Yang Cheng Fu’s Ten Essentials as recorded in a ghost written book is something most serious Tai chi practitioner have heard about and try to follow, and the book itself is regarded as a classic. Number five is about the shoulders. Here exemplary translated by Lee Fife so I don’t need to do much job:
Yang Chen Fu Ten essentials (PDF)
“五。沉肩坠肘
5: Sink Shoulder, Drop Elbow
沉肩者,
肩松开下垂也。
Sink (chen) the shoulder means
the shoulder loosens, opens, and hangs down
若不能松垂,
两肩端起,
则气亦随之而上,
全身皆不得力矣。
Without the skill of song and hanging, both shoulders will rise
and subsequently the qi will also go up.
(when this happens) the whole body cannot achieve power.
坠肘者,
肘往下松垂之意,
Drop (zhui) the elbow means
the elbow goes down with the yi of song and hanging (c hui).
肘若悬起,
则肩不能沉,
放人不远,
近于外家之断劲矣。
If the elbow is suspended and rising,
then the shoulder is not able to sink
and your discharge (fang) will not send someone far.

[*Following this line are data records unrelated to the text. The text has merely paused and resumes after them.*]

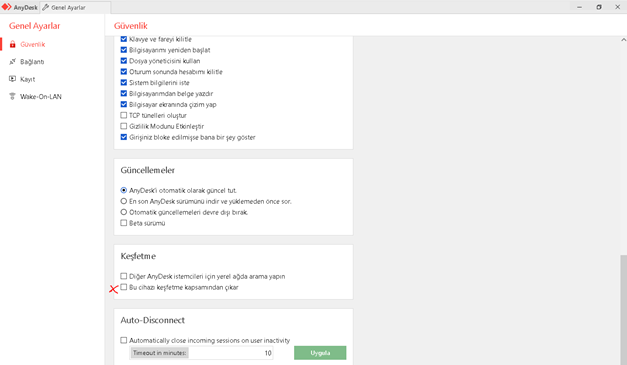This screenshot has height=365, width=627.
Task: Enable Automatically close incoming sessions checkbox
Action: [124, 340]
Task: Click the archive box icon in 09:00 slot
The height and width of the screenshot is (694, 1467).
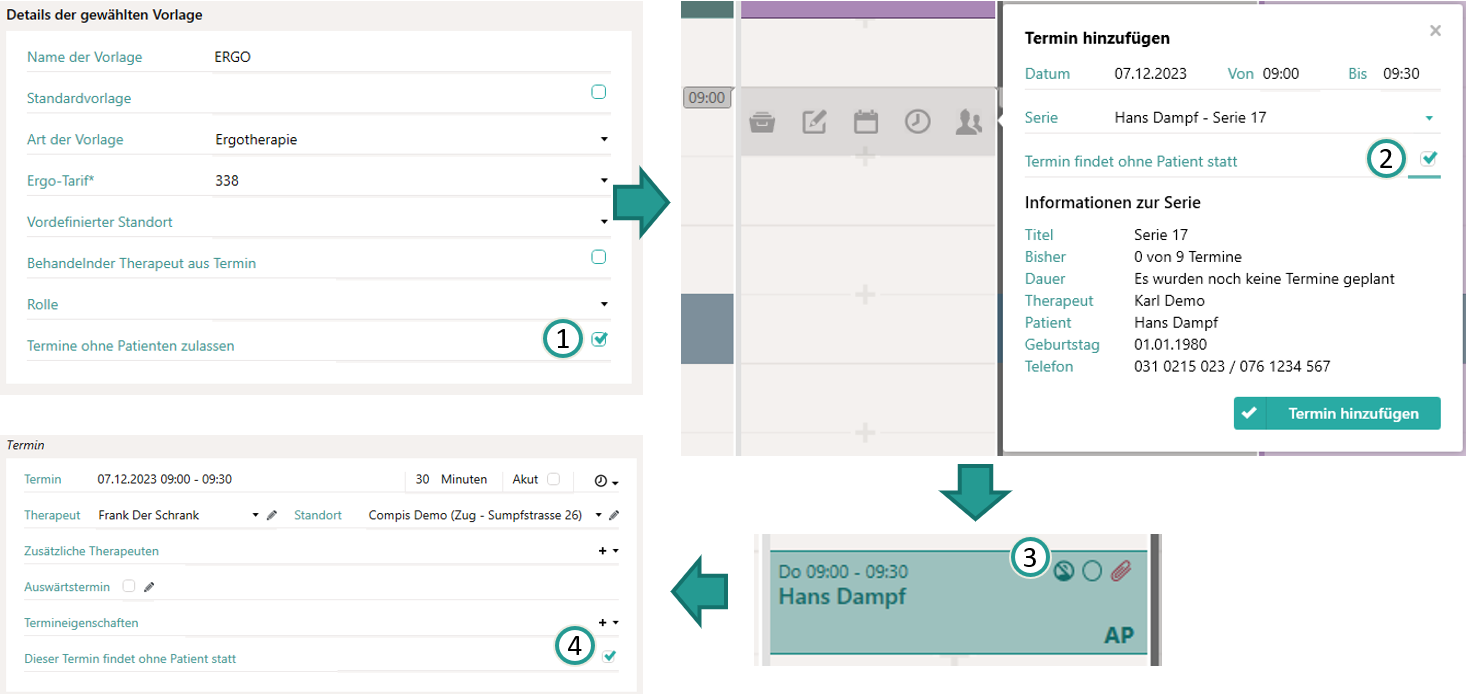Action: click(762, 122)
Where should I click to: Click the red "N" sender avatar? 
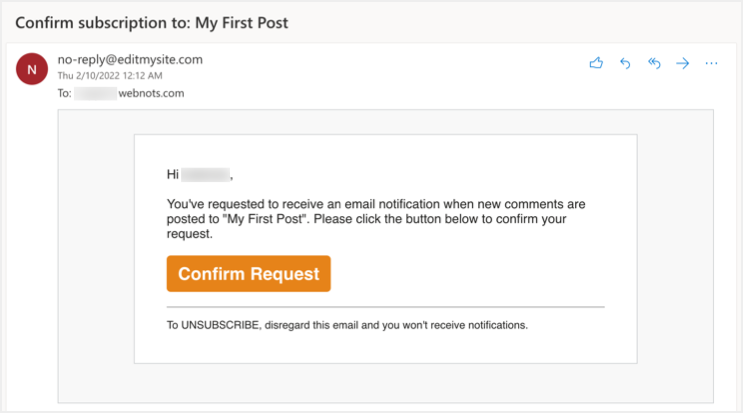click(x=31, y=69)
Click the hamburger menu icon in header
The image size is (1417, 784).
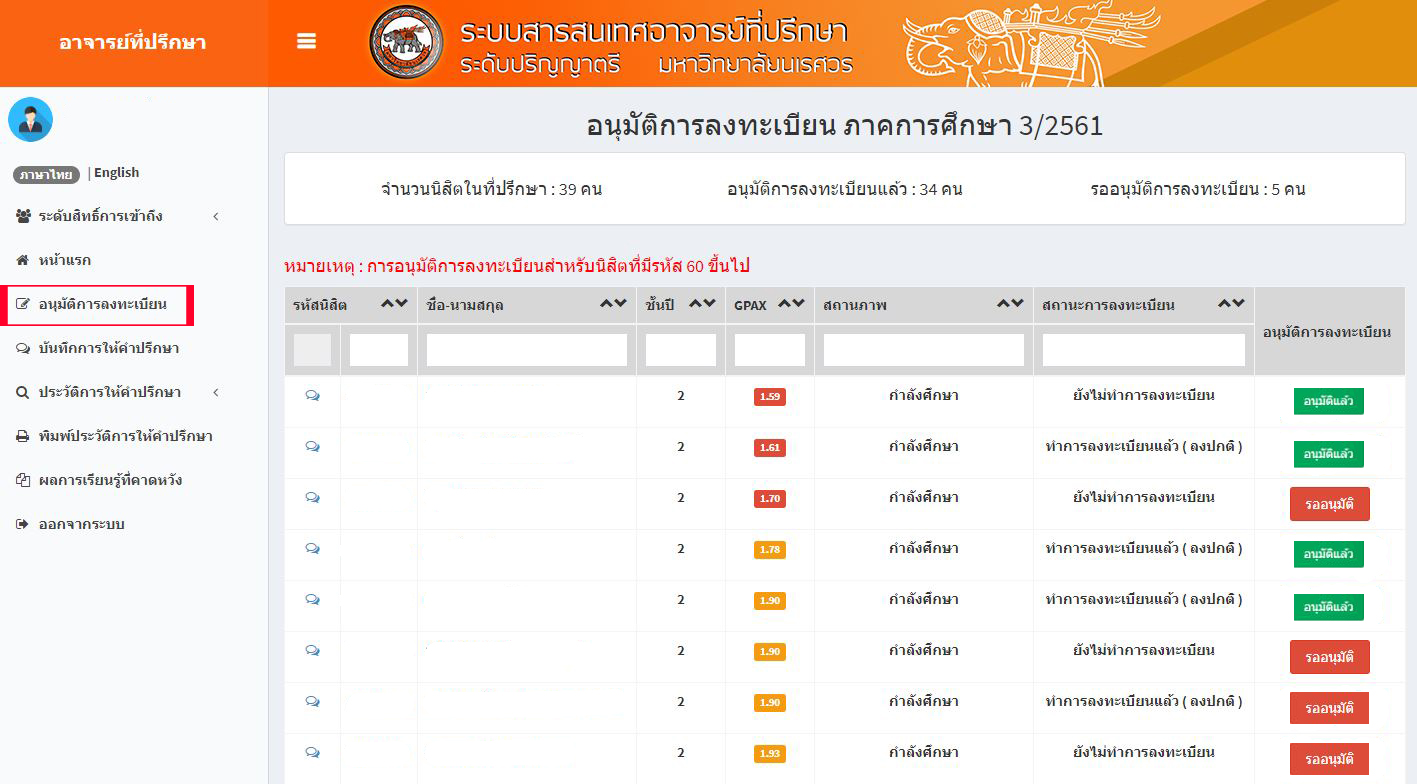click(307, 41)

(Your discharge) is then almost the same as the broken jin of the external arts.”
Another translation from “The Tai Chi Life” reads:
“Sinking the shoulders is to let the shoulders be song and drop downwards. If not, both shoulders will rise causing qi to rise in them. No strength can be exerted from the body if this happens. Weighting down the elbow is to direct the elbows downward and be song. If the elbows rise up, the shoulders will have great difficulty in sinking, thus affecting the strength of your internal power, and you will not be able to throw your opponent away. This is similar to what is known as ‘stifling the power’ in external martial arts.”
Usually this “commandment” is understood as “sink the shoulders” and keep them sunk. This is what Tai Chi teachers usually say: “Keep the shoulders and elbows down“. But in fact, this a bit problematic, though most people don’t understand why.
The Character for sink is “沉 “, Chén, one of the 1000 most common characters in the Chinese language. It’s the same character as in “Qi chen” or “the Qi sinks,” and in modern Chinese you can find it in words as 冥想, chénsī, meaning meditation and 沉重, chénzhòng meaning heavy. The character consists of two parts, the character for cow, “niu,” which originally is a picture of a cows head, together with the character for a flowing river. The character Chen comes from ancient times when people sacrificed animals by drowning them in rivers. These rituals are mentioned in books as the Zhou Li, a classic about old customs and etiquette.
From these descriptions, you should understand that “chen” here in this context of sinking the shoulders is not about actively sinking something, but about letting the shoulders sink down by themselves. To let the shoulders sink, you use “song” – release, loosen up or to relax. Chen the shoulders, or letting the shoulders sink, is not about pressing the shoulders down or keep them down by force.
Just as you shouldn’t keep your shoulders unnecessarily high or stiff, it is just as important to not press the shoulders down, or force them to maintain a “sunk” position. Instead they should hang down naturally, be loose and have mobility. Otherwise, you will have problem.
I got inspiration to write more about shoulders from my last post about the scapula in Tai Chi Chuan. Shoulder and scapula is not the same. The arms can be moved from the scapula, but not from the shoulders.
The thing is that many Tai Chi practitioners have very loose and soft backs, from the lower back to the upper back. But the neck and jaws can still have tension. And this is a common thing. What exactly inspired me to write more about shoulders was a passage in the quote from Mr He Jinghan:
“In fact the shoulders have two locations. Close up to the neck there is the area which takes the load when we are carrying something heavy – or stretch to take out our wallet.”
Now, many Tai Chi practitioners are afraid to move the shoulders or to lift them, so they constantly force them down, in a more or less locked position. If you do like this, forcing the shoulders down, or keeping them in a stiff position, you will have a constant load on that area, the area between the shoulder joint, up to the neck where the jaws are attached, just as you were lifting or holding a heavy object. So if you press the shoulders down or lock them in a downward position, you might think that you relax the shoulders, but instead you will create another tension in your body, tension that can give you problems with stiff muscles, jaws and give you a headache.
So when you move through your form, don’t be afraid to have a natural mobility in the shoulders. In daily life, try to relax you body, but don’t be afraid to lift your shoulders. Your neck posture, jaw position, shoulders, chest – all of these parts constantly shift their positions in daily life, as you move, look around, shift posture. They need to be able to adjust to each other naturally without you trying to force your body into this or that position. If you force your body, you will end up tensing your breath, tensing your jaws, feel uncomfortable in your body. Instead, let it all be and learn to let your shoulders and all of the rest of the body to relax in the way it wants to relax.